* Quoted text *

* begin *

In some cases I think the difference may actually be very shallow. "Framework" and "values", depending on their respective natures, can be identical. Take for example the "beauty before utility" dichotomy - what if one finds function to be beautiful? What if Fi leads one to consider the universal practicality of utility to be of greater or equal importance to the selfish pleasure of subjective beauty? And on the other hand, what if an INTP has arrived at the logical conclusion (take Plato, for example) that aesthetics are fundamentally important?

I identify with Ti becoming almost pathological - it's sort of what I retreat to in times of great distress: a cold, iron fortress of reason where my sensitive INFP-ness can weather the storm, being locked away for its own protection. I find that a distressed INFP often desires a sort of robotic emotionlessness, whereas an INTP desires this all the time.  I wonder if the converse is true, also - that an INFP always wants to be both partial and good, and that an INTP wants this when under distress?


----------



## Ozman2988

I think those are pretty great descriptions of Ti and Fi. Even though I think they are different, but very similar in a sense of how it works. It shares the introversion. I think you could say the same when comparing Fe and Te. I agree that Fi is the most personal because its about identity and knowing the self. (From my perspective.) Knowing what is right for me despite what society says. I think Ti is very much similar of how it thinks despite the popular opinion of Te. It seeks out and exposes Te flaws. I am still understanding these functions so some feedback is appreciated.

* end *

(Records excerpted from a collection)
* begin *

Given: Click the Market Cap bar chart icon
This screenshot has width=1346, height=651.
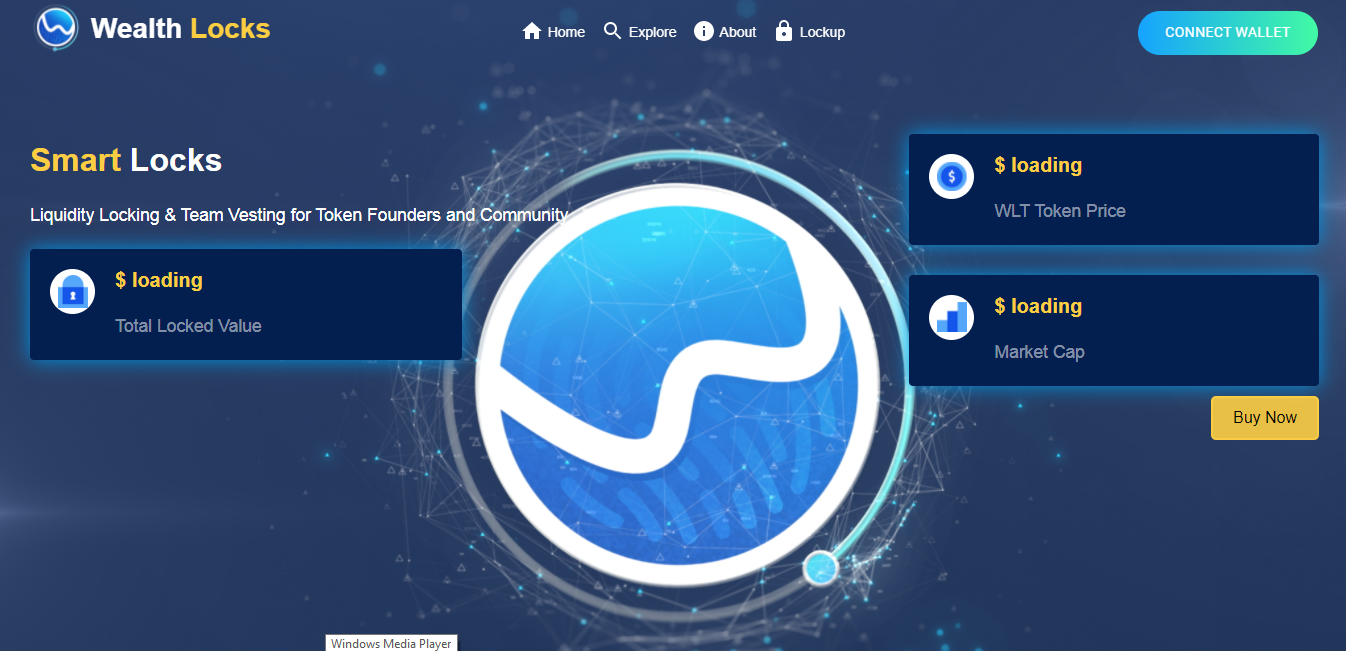Looking at the screenshot, I should point(951,318).
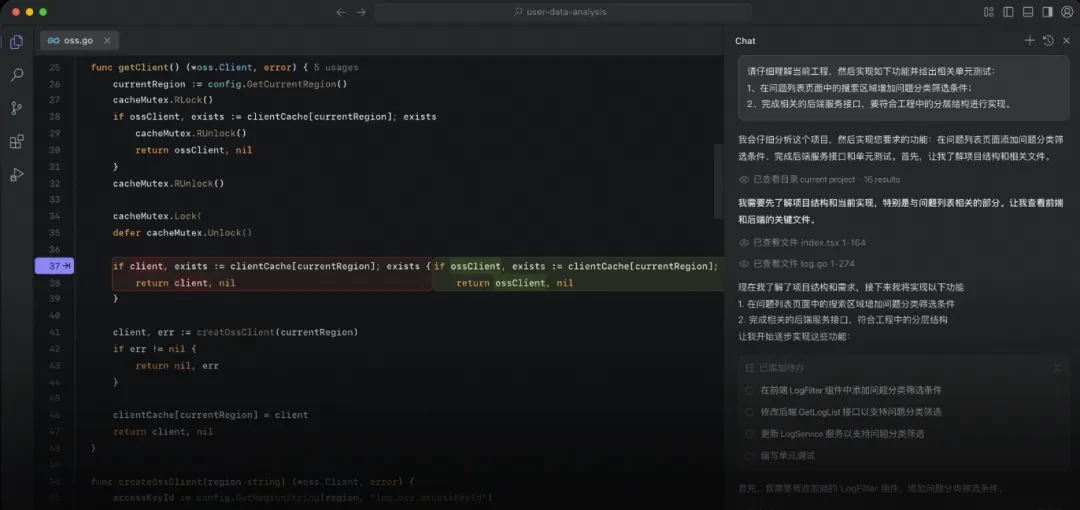This screenshot has height=510, width=1080.
Task: Open the Extensions blocks icon
Action: (x=17, y=142)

* end *

* Objective *
Pick up the forum thread comparing Ti and Fi after its last sentence and continue it.

* Exercise response *
----------



## Old Intern

Fi and Ti look similar from the outside, when you don't know someone well. Ti is not automatic though, like I've heard described above, which might be partly confusing Ne with Ti. Thinking is not automatic, even if sometimes it is very fast. Thinking requires language (even if only in your own head) or some form of symbolism, or else it is not thinking in terms of a thinking function. 

*The biggest difference between Te and Ti* is that while Ti can be used to work with externally validated fact, It does not need external validation or sources outside the self to exist. This is why it might be confused with Fi from outside observation. The classic example of Te vs Ti is the story of the emperors new clothes. The internal validation is the observers own eyeballs that tell him the emperor is naked. This is an experiential judgement, symbolically if not linguistically, Ti sees body parts exposed, this is inconsistent with what is being proclaimed about clothing and the expressed observation of the crowd. Maybe descriptions people give of these clothes, tell different stories? Ti determines he should believe his eyes and his logic. 

Te could come to the same conclusion, but Te prefers pragmatism and reliable sources, with logic more like a support tool. Ti prefers experience and logical consistency as foremost for credibility. Building models is definitely something Ti does because it values that experiential observation + logic. How far this model gets applied to parallel or similar situations though, has a perception factor.

Fi is a reaction, based on internalized standards, that which has intrinsic value to the subject..


----------



## RentABrain

I often wish I were able to "understand" feelings the way you describe. I can think on them and contemplate them all I like, even take them into account and make use of them maybe. But they will never be very solid or logical in my inner world. Good job describing Ti though. I enjoyed this post.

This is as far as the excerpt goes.